=== 本文 ===
そんな中、足元では物価上昇が進み、老後生活が心配な方も多いのではないでしょうか。

長くなるだろう老後のために、「少しでも年金を増やしたい」と考える方もいると思います。

そこで今回は老後受け取ることができる厚生年金と国民年金の受給額を増やす方法と、そのデメリットについて解説していきたいと思います。

※編集部注:外部配信先では図表などの画像を全部閲覧できない場合があります。その際はLIMO内でご確認ください。
1. 繰下げ受給とは。増額率を確認

繰下げ受給とは、本来65歳からの年金の支給開始を遅らせることによって、受給額を引き上げるものです。

繰下げ受給を行うことで、月あたり0.7%増額されます。

出所:日本年金機構「年金の繰下げ受給」

繰下げ受給は1ヶ月単位で可能で、最大75歳まで繰下げることができます。

出所:日本年金機構「年金の繰下げ受給」

年金額は70歳まで繰下げると42%、75歳まで繰下げると84%増額されます。

たとえば月15万円の支給額であれば、75歳まで繰り下げると27万6000円になります。

繰下げ受給は、厚生年金と国民年金でそれぞれ選択することができます。

2. 「厚生年金と国民年金」繰下げ受給をする人は何パーセントか

繰下げ受給の他に、65歳より前に受給することで年金額が減額になる「繰上げ受給」があります。

繰上げ受給の減額率は原則1カ月につき0.4%です。

それでは、繰下げ受給と繰上げ受給を選択する人はどれくらいいるのでしょうか。
2.1 国民年金

【国民年金の繰上げ・繰下げ受給状況の推移】

出所:厚生労働省「令和3年 厚生年金保険・国民年金事業年報」

繰上げ受給率は令和3年度で11.2%で、年々低下しています。

繰下げ受給の令和3年度は1.8%で、少しずつですが増加しています。

多くの人が長生きに備えて年金額が減ってしまう繰上げ受給を選択せずに、繰下げ受給を選択していることがわかります。 

【国民年金 老齢基礎年金(25年以上)受給者状況の推移】

出所:厚生労働省「令和3年 厚生年金保険・国民年金事業年報」

=== 取り組む課題 ===
本文のうち、「そこで今回は老後受け取ること」から「受給額を引き上げるものです。」までの部分を、両端の語句も含めて一字一句変えずに書き写しなさい。 これらのエントリーは、本文とは別の出典から取られたものです。

=== データエントリー ===
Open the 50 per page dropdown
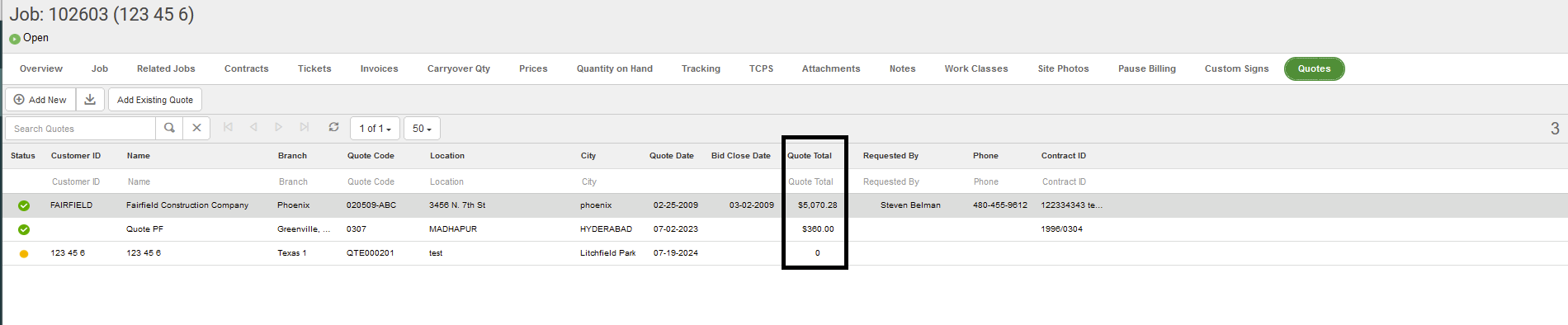The image size is (1568, 325). coord(422,128)
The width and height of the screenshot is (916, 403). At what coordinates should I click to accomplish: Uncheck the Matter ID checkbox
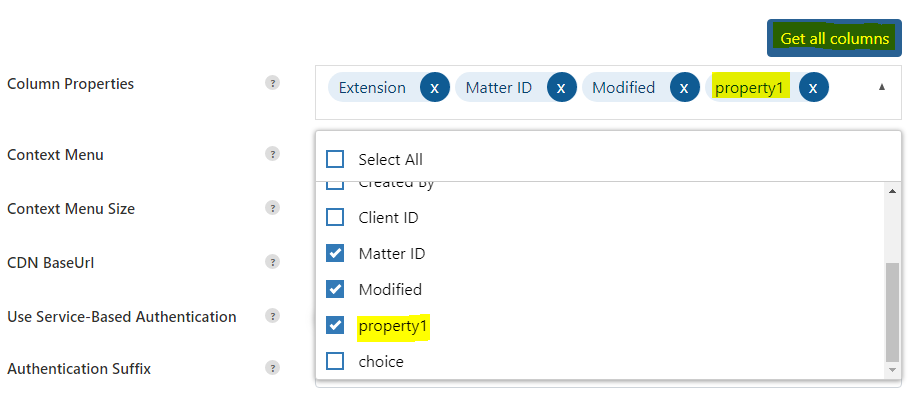[x=335, y=253]
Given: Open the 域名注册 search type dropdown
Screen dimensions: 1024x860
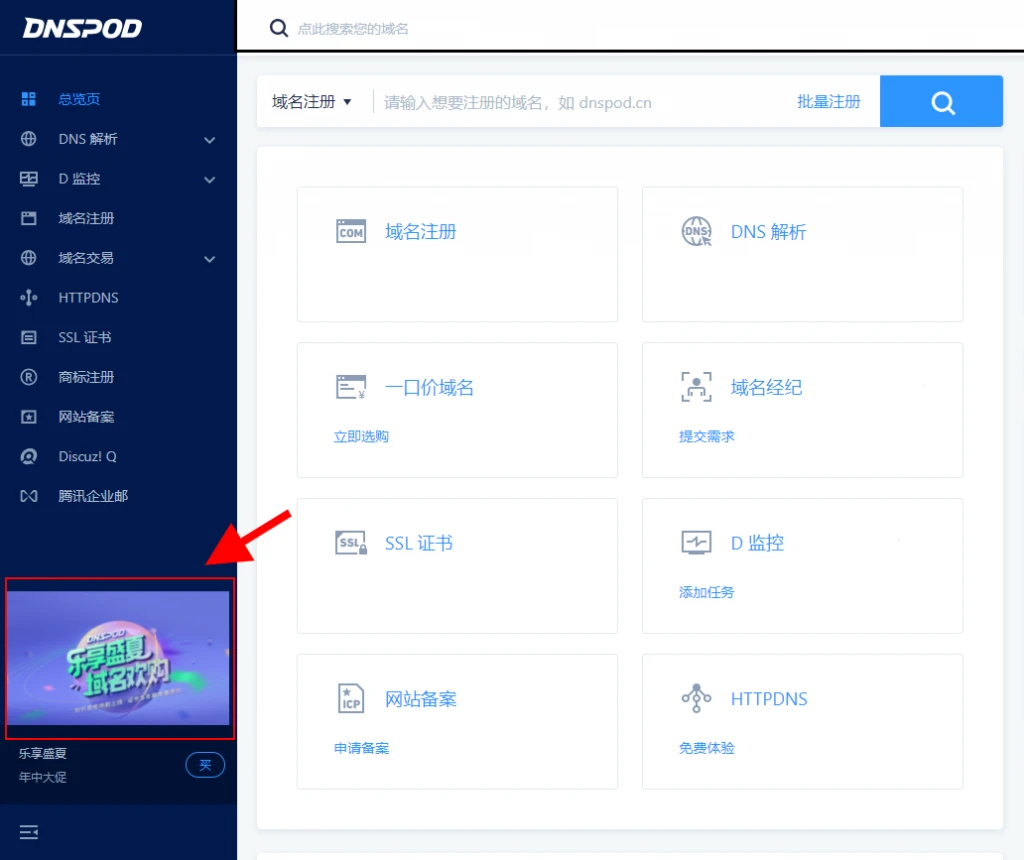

=== 正しい結果 ===
そこで今回は老後受け取ることができる厚生年金と国民年金の受給額を増やす方法と、そのデメリットについて解説していきたいと思います。

※編集部注:外部配信先では図表などの画像を全部閲覧できない場合があります。その際はLIMO内でご確認ください。
1. 繰下げ受給とは。増額率を確認

繰下げ受給とは、本来65歳からの年金の支給開始を遅らせることによって、受給額を引き上げるものです。